Quatro dias se passaram desde que a Polícia Federal revelou uma série de nomes que foram monitorados ilegalmente pela chamada Abin paralela, esquema de espionagem forjado no governo Bolsonaro. A atuação da Agência Brasileira de Inteligência foi desvirtuada para perseguir adversários do ex-presidente. Dois pesos-pesados da política vigiados pelos criminosos são alagoanos – Renan Calheiros e Arthur Lira. 

O senador Renan Calheiros ficou indignado. Soltou os cachorros nas redes sociais e avisou que tomará medidas legais contra os autores da ação clandestina. Ele se manifestou horas depois de a notícia vir a público. Nada mais natural. Estranha é a posição de Lira, que ocupa nada menos que a presidência da Câmara dos Deputados – um dos poderes da República. Até esta segunda-feira, passados quatro dias, reitero, o parlamentar segue em silêncio. Em Brasília, o estranhamento é geral.
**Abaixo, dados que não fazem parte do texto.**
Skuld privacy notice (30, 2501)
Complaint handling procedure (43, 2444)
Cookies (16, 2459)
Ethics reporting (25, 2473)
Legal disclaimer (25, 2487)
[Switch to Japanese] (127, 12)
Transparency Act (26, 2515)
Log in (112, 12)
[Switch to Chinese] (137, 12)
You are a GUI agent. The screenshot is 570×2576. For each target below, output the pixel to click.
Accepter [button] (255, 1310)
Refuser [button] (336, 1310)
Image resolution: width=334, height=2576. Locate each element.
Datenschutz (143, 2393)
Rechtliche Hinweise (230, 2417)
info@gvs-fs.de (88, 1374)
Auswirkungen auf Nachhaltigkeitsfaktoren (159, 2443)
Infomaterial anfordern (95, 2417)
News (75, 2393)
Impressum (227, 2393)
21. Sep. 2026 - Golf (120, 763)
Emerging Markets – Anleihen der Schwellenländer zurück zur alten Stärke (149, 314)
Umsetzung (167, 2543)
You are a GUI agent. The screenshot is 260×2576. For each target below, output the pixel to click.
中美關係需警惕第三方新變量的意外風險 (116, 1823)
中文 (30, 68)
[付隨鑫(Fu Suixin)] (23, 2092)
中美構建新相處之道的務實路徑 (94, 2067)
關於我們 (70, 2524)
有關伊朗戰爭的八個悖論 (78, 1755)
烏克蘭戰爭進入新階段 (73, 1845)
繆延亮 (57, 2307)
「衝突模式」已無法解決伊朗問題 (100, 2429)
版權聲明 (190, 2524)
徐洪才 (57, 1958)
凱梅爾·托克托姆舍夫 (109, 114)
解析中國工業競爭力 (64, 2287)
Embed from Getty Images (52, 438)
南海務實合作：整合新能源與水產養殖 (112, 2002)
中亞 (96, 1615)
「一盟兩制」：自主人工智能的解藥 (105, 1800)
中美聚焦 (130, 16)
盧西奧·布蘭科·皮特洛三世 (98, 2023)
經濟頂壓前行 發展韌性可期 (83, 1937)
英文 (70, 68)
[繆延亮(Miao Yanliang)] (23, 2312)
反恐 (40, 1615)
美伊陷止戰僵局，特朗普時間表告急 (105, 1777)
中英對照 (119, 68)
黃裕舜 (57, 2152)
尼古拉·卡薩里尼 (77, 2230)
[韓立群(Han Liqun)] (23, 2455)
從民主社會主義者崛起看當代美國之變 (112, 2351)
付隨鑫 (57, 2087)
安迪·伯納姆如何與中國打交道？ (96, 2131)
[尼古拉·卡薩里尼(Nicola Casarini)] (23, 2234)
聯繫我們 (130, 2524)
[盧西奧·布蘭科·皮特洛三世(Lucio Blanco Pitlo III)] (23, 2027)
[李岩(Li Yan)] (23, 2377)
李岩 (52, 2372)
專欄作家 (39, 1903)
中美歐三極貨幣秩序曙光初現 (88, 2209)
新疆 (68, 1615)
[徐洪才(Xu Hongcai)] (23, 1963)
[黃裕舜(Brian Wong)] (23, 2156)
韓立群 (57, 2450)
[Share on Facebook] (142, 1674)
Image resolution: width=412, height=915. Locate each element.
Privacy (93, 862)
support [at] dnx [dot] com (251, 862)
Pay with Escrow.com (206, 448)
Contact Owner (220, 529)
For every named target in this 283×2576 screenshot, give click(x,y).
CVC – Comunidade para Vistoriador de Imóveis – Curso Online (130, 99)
Eu falei em estranha posição, mas a postura do alagoano tem uma explicação tão singela quanto problemática. Criticar o caso é melindrar o bolsonarismo, e Arthur Lira faz uma escolha política. Entre protestar contra um ato criminoso evidente e evitar conflito com próceres da ultradireita, ele prefere a segunda opção. O motivo é a disputa pela presidência da Câmara. Ao menos quatro nomes estão na área.

O atual presidente joga seu futuro na sucessão para sua cadeira. Lira tenta emplacar como sucessor o deputado Elmar Nascimento, do União da Brasil da Bahia. Para isso, o apoio de Bolsonaro e sua bancada é essencial. Daí que bater na Abin paralela deixaria essa turma irritada, ameaçando a costura para a eleição. Recados estão na praça.

Não é a melhor postura de um líder do Legislativo, mas é o cálculo do pragmatismo na cabeça do parlamentar. A omissão, no entanto, pode cobrar um preço também perigoso para o chefe do PP. Afinal, o escândalo da Abin paralela não é qualquer coisa, tendo vasculhado a vida até de ministros do STF, jornalistas e outros parlamentares.

As provas reveladas pela PF atestam o que já era claro havia muito tempo. Pelo que se sabe, a espionagem ilegal começou ainda no primeiro ano do governo Bolsonaro. É mais um dos crimes pelos quais o ex-presidente será julgado no Supremo. O silêncio de Arthur Lira gera perplexidade e faz um tremendo barulho nos quatro cantos da República.